Feb 24, 2017, 4:42 PM | Updated: 9:05 pm
(AP Photo/Kamil Krzaczynski)
Speculation of potential trade partners dominated the discussion around the Phoenix Suns Friday when general manager Ryan McDonough revealed to Doug & Wolf on Arizona Sports 98.7 FM that Phoenix was offered a significant trade with 15 minutes before the 1 p.m. deadline.
It didn’t really get serious, but one team mentioned three very good players — probably their three best players — for three of our top players, and it would have been a blockbuster deal,” he said. “We thought about it briefly, and at the end of the day decided not to pull the trigger.
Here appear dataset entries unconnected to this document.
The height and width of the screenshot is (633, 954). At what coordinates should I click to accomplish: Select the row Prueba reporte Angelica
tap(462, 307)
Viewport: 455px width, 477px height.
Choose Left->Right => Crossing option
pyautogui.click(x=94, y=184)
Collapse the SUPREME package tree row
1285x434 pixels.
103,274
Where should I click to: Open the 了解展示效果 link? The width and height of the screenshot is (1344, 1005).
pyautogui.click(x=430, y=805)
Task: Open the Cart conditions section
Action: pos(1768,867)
This would have been kind of a franchise-altering thing for us, in terms of a direction shift, so any time those discussions come up we obviously wanted more time to analyze it. Maybe there’s some other version of it we can reconstruct in the summer.
McDonough later added that the team was from the Eastern Conference.
Arizona Sports’ John Gambadoro believes the team could have been the Chicago Bulls or Detroit Pistons.
With the Bulls it started because the Suns did their due diligence and called about All-Star wing Jimmy Butler, who was involved in trade rumors leading all the way up to Thursday’s deadline.
Chicago responded with a deal centering around 20-year-old Devin Booker from Phoenix’s side of things. That discussion didn’t get far.
Upon further discussions, the teams were talking about a multiple-player deal. The exact players are unknown but as McDonough mentioned, it could have involved top players from both teams.
There’s also the Pistons option. An NBA executive told Gambadoro that package could have been Andre Drummond, Reggie Jackson and Kentavious Caldwell-Pope. Those three would fit the blockbuster deal, too.
In other trade talk, Gambadoro thinks the market for point guard Brandon Knight involved situations where the Suns would be receiving other players around the league in difficult situations with their teams like Reggie Jackson, Ricky Rubio and Derrick Rose. Ultimately, there wasn’t a deal McDonough was willing to do.